Objectives: To evaluate different clinical parameters in association with the presence and severity of varicocele in a large group of Austrian men.

Methods: Records of 716 consecutive patients with clinical varicocele and infertility, who visited our andrology unit from 2001 to 2007, were retrospectively evaluated. The presence, grade, and side of any varicocele were recorded; varicoceles were confirmed by Doppler sonography. Semen samples, serum follicle-stimulating hormone, luteinizing hormone, estradiol, and testosterone levels were also assessed in all patients.

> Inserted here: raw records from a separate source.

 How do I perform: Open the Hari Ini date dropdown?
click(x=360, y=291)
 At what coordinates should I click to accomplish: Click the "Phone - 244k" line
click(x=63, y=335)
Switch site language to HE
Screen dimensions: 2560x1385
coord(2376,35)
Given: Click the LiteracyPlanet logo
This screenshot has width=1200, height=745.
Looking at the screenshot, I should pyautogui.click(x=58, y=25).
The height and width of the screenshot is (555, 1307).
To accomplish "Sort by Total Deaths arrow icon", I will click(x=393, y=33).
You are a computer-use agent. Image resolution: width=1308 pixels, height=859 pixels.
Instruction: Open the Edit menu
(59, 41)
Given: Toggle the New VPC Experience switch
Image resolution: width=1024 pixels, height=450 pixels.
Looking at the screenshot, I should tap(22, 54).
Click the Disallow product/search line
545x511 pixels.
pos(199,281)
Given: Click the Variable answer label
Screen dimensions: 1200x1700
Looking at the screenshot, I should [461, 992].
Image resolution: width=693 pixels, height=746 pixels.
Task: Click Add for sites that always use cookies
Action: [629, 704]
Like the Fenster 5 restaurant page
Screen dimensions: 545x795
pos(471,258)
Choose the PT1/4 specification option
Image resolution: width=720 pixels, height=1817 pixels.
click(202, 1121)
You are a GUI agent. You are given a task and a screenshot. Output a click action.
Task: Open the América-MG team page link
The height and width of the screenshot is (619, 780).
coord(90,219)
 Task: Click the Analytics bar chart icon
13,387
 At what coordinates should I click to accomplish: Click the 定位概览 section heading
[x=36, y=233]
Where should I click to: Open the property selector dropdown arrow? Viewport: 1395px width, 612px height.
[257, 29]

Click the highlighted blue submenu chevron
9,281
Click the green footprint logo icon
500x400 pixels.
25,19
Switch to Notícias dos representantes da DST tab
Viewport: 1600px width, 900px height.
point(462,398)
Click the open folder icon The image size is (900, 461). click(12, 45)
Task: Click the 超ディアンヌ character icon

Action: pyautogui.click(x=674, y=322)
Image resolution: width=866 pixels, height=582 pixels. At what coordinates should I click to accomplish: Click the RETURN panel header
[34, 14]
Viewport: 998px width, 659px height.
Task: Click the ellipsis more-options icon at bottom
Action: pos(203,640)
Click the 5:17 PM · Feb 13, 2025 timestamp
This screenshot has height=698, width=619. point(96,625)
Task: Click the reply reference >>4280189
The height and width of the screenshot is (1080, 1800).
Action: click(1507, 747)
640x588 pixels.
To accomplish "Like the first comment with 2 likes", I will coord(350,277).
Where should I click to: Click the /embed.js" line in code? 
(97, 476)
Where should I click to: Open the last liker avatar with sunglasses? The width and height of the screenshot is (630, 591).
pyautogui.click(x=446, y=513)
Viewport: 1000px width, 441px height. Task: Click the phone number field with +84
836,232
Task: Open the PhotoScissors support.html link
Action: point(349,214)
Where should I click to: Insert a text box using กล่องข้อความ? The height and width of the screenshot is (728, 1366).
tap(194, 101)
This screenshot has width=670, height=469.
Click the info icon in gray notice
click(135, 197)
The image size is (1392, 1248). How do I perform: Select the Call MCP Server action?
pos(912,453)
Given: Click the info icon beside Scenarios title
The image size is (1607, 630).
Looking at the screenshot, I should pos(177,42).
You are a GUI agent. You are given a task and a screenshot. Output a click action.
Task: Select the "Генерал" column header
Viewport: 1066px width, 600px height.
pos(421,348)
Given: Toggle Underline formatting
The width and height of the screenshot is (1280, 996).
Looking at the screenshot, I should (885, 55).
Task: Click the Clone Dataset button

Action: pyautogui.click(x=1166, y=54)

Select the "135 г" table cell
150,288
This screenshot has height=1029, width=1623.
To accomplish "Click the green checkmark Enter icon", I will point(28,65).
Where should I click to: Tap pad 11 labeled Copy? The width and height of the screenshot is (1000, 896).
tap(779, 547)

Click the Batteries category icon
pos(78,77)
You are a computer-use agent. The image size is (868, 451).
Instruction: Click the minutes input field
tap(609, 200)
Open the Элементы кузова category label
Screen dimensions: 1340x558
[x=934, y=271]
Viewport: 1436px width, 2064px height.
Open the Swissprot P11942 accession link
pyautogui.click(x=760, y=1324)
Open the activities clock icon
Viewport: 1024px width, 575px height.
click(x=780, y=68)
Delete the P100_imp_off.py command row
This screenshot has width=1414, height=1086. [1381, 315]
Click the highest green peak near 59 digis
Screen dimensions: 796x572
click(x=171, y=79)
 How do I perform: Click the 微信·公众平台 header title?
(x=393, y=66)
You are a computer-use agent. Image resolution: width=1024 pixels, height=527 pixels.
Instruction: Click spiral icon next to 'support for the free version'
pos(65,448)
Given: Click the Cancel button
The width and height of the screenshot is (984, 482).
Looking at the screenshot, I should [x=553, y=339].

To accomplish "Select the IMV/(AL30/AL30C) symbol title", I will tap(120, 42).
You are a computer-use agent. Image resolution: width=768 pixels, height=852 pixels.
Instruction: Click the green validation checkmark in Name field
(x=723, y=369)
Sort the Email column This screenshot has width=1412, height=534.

Results: Mean age was 29.6 +/- 0.3 years; 30% of patients presented with grade I varicocele, 39.0% with grade II, and 30.3% with grade III varicocele. About 33.3% of patients presented with normozoospermia, followed by asthenozoospermia (17.9%), oligoasthenoteratozoospermia syndrome (14.2%), and oligozoospermia (13.2%). Sperm density significantly decreased with increasing grade of varicocele. Body mass index was inversely proportional to varicocele. Serum testosterone levels were higher in grade III varicoceles (5.7 +/- 0.2 nmol/L) compared with grade I (4.9 +/- 0.2 nmol/L) and grade II (5.0 +/- 0.1 nmol/L) varicoceles (P <.001; range, 0.4-16.6 nmol/L).

Conclusions: To our knowledge the current report is the first to describe a direct relationship between grade of varicocele and semen quality. Grade III varicocele was associated with decreased semen quality and, interestingly, with higher testosterone levels. Our study confirmed previous reports regarding the relationship between varicoceles and body mass index.